I am looking to setup a system that is going to need VGA patching. I would like to buy a VGA rack mount panel to simplify that process. I would like to have a female VGA port on the back and a corresponding female port on the front. Do you know where I could buy such a thing?

Like this but for VGA:
http://www.twadatacomms.com.au/wp-c...anel-19in-with-Cable-Management-rj45-back.jpg


----------



## Lextech (Nov 6, 2014)

Middle Atlantic or Whirlwind would be where I would start.
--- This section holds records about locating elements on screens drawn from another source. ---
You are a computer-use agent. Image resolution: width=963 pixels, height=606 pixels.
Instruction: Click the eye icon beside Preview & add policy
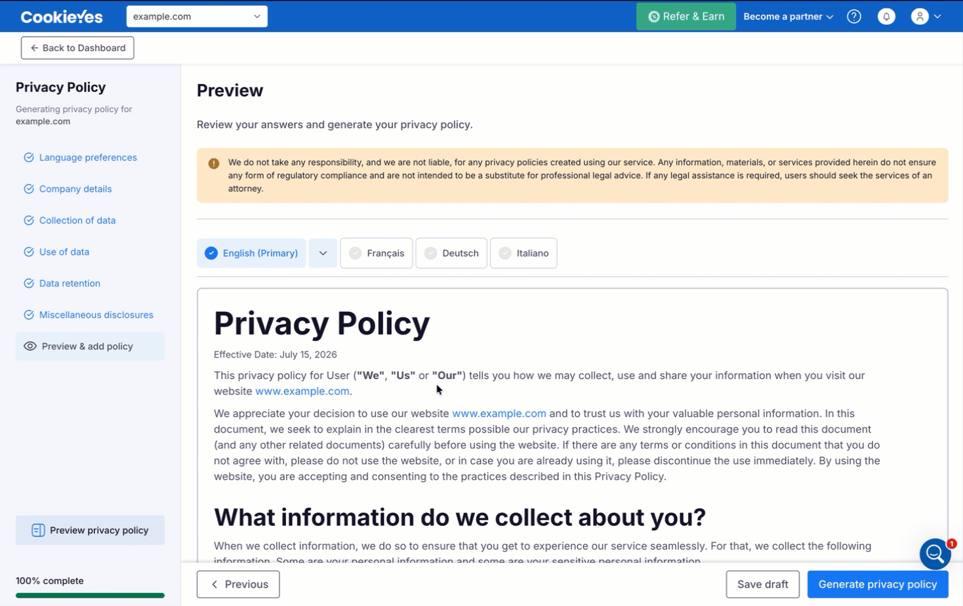coord(30,346)
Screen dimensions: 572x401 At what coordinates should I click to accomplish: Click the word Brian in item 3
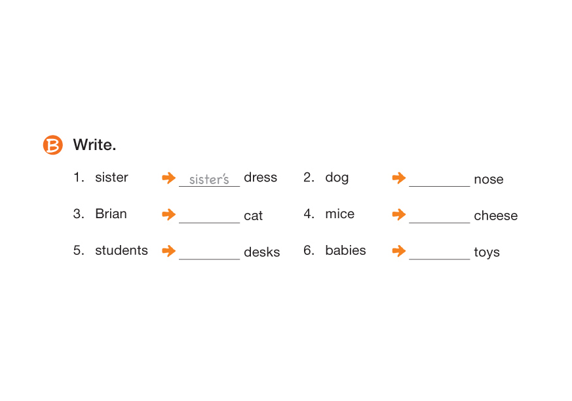(x=111, y=214)
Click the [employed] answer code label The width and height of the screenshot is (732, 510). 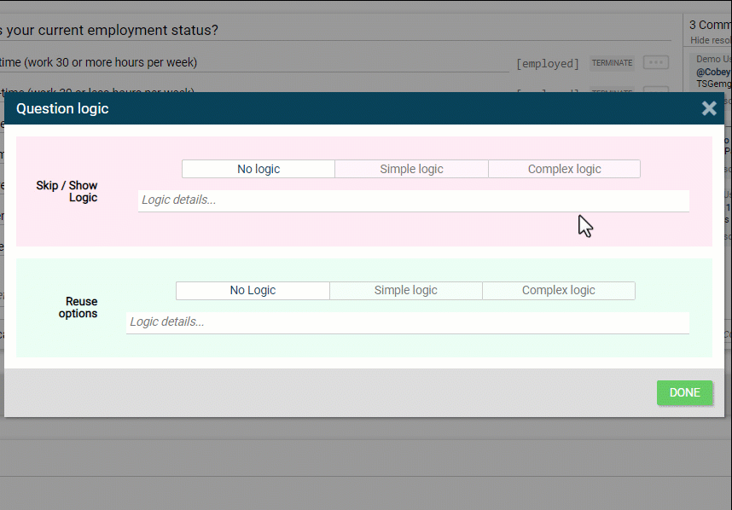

Middle Atlantic make modular panels and Whirlwind does custom metalwork.


----------



## rsmentele (Nov 6, 2014)

http://www.fullcompass.com/product/350240.html


----------



## Chris15 (Nov 6, 2014)

Geography alert: The OP is here in Australia, global shipping is an option these days, but please bear it in mind...


----------



## ruinexplorer (Nov 6, 2014)

You are looking for a VGA Patch Panel. Unfortunately, it seems that most of the manufacturers are based in the US. I did find that you could buy a blank balun panel and then attach the F-F connectors.


----------



## Chris15 (Nov 7, 2014)

As another option, Switchcraft's EHHD15 connector series with an XLR style rack panel...


----------